- Opening Delimiter -

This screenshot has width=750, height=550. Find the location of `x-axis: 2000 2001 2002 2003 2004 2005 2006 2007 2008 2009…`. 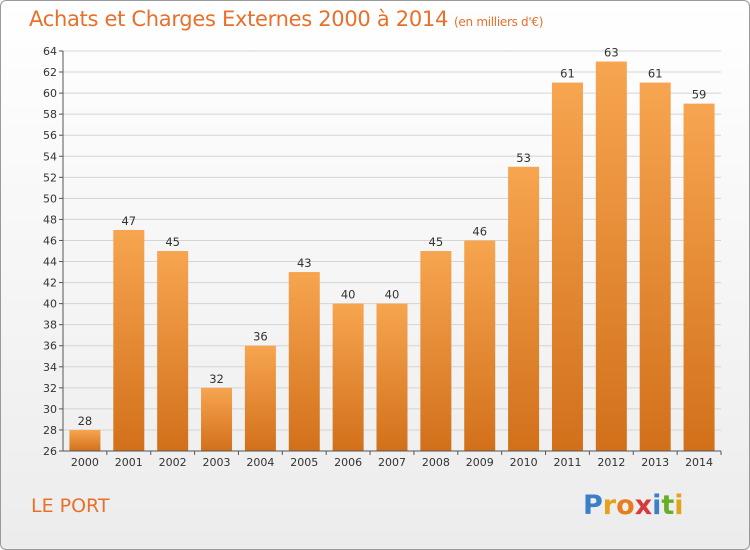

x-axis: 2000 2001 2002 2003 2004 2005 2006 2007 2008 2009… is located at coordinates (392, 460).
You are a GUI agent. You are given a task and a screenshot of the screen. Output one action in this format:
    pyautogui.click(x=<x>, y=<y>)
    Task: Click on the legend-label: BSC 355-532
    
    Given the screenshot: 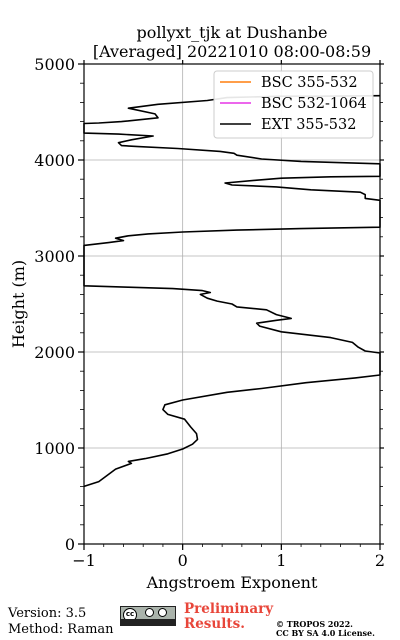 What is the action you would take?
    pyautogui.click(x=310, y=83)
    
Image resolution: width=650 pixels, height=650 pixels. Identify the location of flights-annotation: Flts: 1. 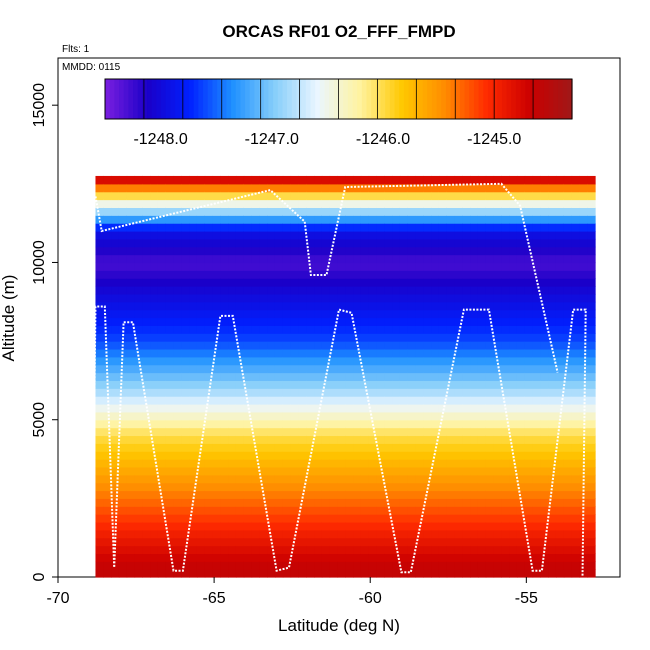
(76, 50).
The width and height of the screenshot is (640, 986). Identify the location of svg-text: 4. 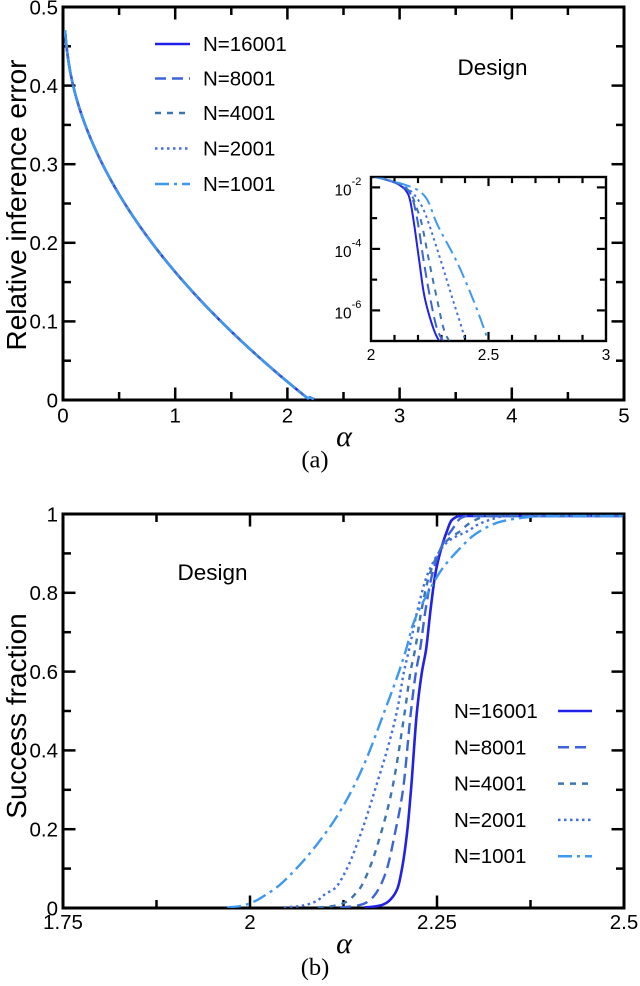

- Closing Delimiter -

* **WORK ORDER**: Reproduce verbatim the lines from the one containing "Image resolution: width=650" through the end of the material, both included, and omit the pictures from your answer.

* **REPLY TO THE EXERCISE**:
Image resolution: width=650 pixels, height=650 pixels. Identify the location of flights-annotation: Flts: 1. 
(76, 50).
The width and height of the screenshot is (640, 986). Identify the location of svg-text: 4. 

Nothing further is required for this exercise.